On attend une grande réforme de la fiscalité, une remise à plat du Code du Travail et du système de protection sociale, des mesures concrètes pour réveiller l’innovation. Hollande ne doit plus s’attaquer au sarkozisme, il doit s’attaquer au « mal français », c’est-à-dire, en fait, beaucoup plus à l’héritage de la gauche qu’à celui de la droite qui, depuis 50 ans, s’est bien souvent contentée d’entériner la politique de ses adversaires.

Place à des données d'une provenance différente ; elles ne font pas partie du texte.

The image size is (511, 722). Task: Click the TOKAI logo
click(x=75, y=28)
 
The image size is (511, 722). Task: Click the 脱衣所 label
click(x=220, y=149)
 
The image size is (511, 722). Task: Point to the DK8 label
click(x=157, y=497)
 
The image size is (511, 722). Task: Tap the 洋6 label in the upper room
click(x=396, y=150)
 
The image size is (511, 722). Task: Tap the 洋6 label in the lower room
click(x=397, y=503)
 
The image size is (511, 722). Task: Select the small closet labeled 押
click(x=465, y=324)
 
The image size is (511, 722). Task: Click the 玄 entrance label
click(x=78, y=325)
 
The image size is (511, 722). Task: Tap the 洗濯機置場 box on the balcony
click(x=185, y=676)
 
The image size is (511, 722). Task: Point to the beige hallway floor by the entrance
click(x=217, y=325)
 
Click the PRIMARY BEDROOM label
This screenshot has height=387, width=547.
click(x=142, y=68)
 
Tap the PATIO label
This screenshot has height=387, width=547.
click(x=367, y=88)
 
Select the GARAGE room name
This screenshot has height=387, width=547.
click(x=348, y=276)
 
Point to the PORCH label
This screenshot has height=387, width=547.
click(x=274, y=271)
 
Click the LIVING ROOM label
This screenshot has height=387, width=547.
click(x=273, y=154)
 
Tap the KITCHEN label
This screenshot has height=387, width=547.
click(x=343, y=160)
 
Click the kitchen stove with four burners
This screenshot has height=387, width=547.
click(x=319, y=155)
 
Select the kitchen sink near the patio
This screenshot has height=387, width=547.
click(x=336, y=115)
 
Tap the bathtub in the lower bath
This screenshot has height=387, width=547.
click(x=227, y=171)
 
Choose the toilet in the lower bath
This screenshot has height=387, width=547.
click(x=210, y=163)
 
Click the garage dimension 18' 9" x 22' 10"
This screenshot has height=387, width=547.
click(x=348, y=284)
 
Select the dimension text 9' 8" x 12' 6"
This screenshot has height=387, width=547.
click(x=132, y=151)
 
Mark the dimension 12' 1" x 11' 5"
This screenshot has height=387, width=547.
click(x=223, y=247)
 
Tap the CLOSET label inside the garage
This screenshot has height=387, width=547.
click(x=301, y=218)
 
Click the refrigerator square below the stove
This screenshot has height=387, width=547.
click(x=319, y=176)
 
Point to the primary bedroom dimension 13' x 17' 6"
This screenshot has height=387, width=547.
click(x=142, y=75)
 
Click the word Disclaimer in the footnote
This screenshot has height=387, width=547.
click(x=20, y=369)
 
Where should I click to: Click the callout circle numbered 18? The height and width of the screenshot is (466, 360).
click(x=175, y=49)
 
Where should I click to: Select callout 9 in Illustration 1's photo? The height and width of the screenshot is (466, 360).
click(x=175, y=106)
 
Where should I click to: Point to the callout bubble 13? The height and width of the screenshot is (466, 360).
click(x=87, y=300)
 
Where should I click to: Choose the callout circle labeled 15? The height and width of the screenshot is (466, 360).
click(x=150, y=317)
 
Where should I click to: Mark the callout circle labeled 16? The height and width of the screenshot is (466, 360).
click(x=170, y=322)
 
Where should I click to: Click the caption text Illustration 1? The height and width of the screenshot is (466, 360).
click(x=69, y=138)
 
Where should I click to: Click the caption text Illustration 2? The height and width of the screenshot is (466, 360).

Personne n’ose le dire mais « le mal français » c’est un socialisme rampant depuis un demi-siècle, avec trop d’impôts, trop de lois, trop de fonctionnaires, l’assistanat généralisé et un Etat collectiviste et ventripotent. Ce qu’on espère de ce président socialiste ce n’est pas seulement « qu’il la joue simple, modeste et normale », mais qu’il libère la France de cette idéologie totalement passéiste qui l’a conduite à la ruine.
L’ennui, c’est que ce président qui se dit « normal » est tout de même socialiste. Ce qui n’est pas « normal » dans ce monde du XXIème siècle.